Saved entries:
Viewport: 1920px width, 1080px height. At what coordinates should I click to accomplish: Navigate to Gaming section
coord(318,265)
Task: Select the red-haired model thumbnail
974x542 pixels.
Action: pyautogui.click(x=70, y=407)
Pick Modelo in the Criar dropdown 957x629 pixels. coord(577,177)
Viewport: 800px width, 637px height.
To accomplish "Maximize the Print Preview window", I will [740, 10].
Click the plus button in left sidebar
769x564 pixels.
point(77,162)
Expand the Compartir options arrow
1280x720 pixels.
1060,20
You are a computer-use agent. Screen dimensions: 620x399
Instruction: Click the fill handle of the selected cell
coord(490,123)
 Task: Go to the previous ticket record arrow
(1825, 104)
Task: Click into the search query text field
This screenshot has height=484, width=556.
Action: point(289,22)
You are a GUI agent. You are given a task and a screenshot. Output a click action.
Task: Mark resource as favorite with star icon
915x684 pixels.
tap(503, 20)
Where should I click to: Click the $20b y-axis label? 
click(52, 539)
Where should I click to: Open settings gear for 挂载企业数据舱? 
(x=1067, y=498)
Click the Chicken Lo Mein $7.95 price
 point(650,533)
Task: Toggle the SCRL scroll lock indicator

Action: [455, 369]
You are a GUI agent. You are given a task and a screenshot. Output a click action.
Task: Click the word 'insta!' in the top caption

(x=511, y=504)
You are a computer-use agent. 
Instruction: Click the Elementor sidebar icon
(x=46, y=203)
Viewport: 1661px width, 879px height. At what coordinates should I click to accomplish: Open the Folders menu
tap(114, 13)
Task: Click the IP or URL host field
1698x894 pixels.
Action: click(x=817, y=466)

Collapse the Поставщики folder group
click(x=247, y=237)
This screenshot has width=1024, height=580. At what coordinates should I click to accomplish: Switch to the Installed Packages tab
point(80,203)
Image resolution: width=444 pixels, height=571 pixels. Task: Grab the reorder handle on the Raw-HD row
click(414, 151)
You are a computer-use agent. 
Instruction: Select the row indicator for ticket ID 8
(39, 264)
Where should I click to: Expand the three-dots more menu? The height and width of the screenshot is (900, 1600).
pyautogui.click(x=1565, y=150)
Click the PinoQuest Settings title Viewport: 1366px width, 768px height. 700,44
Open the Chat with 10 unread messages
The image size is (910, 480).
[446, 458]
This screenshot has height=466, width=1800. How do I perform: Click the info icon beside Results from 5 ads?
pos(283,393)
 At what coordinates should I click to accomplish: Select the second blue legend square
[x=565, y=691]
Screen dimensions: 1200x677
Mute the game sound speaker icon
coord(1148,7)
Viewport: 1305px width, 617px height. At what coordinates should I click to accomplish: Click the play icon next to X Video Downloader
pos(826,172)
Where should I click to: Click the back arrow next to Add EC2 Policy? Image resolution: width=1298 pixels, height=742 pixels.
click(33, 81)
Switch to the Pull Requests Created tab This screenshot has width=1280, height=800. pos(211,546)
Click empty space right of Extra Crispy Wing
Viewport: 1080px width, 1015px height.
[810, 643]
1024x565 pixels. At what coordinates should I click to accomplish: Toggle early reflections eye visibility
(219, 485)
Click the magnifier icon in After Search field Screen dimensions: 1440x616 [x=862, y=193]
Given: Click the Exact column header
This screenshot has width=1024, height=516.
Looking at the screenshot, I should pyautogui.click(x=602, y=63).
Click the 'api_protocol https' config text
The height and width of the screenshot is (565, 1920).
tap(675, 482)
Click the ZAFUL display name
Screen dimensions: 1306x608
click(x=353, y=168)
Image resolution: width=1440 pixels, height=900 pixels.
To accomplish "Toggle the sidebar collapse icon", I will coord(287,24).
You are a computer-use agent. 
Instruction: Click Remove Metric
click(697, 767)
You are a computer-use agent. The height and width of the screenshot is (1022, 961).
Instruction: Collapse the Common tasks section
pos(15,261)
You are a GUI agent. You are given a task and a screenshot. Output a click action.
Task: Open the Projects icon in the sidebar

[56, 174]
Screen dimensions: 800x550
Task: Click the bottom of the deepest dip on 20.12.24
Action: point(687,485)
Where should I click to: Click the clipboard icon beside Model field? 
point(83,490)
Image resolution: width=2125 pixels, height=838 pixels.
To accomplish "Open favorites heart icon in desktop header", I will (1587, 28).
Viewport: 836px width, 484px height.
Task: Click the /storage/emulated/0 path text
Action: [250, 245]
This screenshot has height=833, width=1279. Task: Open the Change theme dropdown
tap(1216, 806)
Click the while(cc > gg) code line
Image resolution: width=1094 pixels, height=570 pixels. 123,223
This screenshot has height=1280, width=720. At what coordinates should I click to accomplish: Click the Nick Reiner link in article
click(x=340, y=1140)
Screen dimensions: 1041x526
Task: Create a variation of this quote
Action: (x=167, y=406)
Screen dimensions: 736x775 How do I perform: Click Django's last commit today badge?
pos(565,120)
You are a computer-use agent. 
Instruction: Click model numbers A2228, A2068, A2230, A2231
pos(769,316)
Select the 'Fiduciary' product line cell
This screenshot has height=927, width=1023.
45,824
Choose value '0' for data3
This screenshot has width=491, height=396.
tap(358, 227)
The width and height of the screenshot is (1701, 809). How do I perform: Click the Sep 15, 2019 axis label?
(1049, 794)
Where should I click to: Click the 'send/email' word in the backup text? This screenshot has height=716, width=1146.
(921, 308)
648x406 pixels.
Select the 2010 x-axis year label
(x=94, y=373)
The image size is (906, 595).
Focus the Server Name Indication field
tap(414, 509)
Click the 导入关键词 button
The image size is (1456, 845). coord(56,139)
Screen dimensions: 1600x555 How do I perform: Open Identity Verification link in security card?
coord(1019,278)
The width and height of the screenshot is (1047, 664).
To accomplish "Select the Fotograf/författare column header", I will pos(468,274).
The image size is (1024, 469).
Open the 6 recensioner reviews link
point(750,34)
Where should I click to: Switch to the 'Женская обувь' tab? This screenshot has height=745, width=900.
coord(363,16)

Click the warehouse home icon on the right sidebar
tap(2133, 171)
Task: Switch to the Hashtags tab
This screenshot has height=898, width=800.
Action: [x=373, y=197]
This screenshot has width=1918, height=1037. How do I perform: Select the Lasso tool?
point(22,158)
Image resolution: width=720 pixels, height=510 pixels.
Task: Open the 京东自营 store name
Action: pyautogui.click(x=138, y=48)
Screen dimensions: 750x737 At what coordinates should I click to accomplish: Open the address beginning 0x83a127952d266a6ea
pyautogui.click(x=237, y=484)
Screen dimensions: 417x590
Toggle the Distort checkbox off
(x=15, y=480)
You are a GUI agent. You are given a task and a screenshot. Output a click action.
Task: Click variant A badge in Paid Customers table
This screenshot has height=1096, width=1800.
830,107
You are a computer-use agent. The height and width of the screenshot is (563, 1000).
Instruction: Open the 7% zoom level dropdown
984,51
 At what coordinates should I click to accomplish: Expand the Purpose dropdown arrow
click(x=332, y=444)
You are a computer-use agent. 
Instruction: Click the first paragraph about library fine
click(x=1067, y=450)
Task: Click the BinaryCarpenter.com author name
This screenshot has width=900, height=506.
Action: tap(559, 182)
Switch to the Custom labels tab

#### DIRECTIONS:
If a line in the entries above holds the word "with", count it; then report the total alone.

#### OUTPUT FOR THIS TASK:
2